Let $X_n$ be your winnings in a game of length $n$ (in your case $n = 6$), if you are playing optimally. Here, "optimally" means that at roll $m$, you will accept if the value is greater than $\mathbb{E} X_{n-m}$, which is your expected winnings if you continued to play with this strategy.
Let $X \sim \mathrm{Unif}(1,2,3,4,5,6) $ (you can also insert any distribution you like here).

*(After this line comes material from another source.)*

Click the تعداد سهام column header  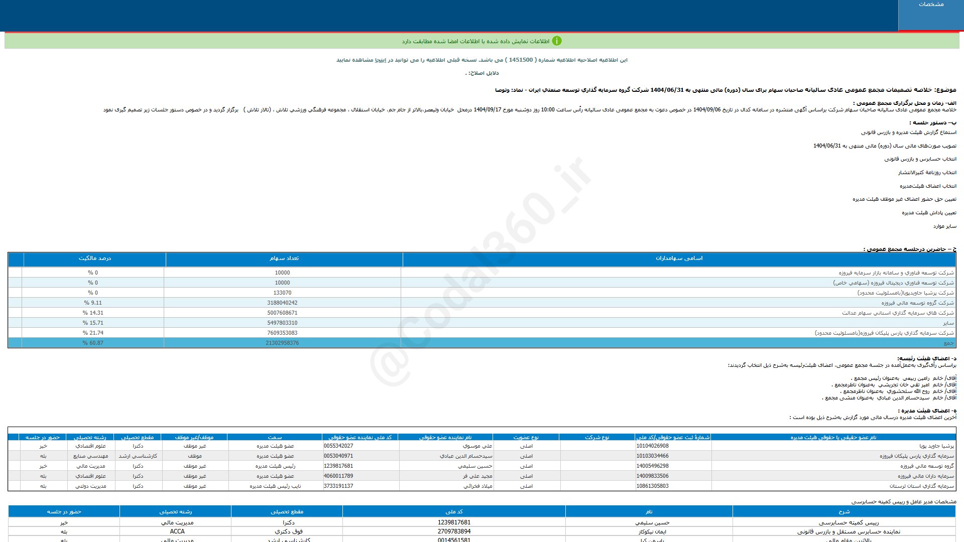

Then $X_n$ can be defined as $X_1 = X$ and for $n \geq 2$,
$$ X_n = \begin{cases} X_{n-1}, \quad \mathrm{if} \quad X < \mathbb{E}X_{n-1} \\
X \quad \mathrm{if} \quad X \geq \mathbb{E}X_{n-1} \end{cases} $$
So your decisions can be determined by computing $\mathbb{E} X_n$ for each $n$ recursively. For the dice case, $\mathbb{E} X_1 = \mathbb{E}X = 7/2$ (meaning on the fifth roll, accept if you get >7/2, or 4,5 or 6), and so,
$$\mathbb{E} X_2 = \mathbb{E} X_1 \mathrm{P}[X = 1,2,3] + \mathbb{E} [X | X \geq 4] \mathrm{P}[X = 4,5,6]$$
$$ = (7/2)(3/6) + (4 + 5 + 6)/3 (1/2) = 17/4 $$
So on the fourth roll, accept if you get > 17/4, or 5 or 6, and so on (you need to round the answer up at each step, which makes it hard to give a closed form for $\mathbb{E} X_n$ unfortunately).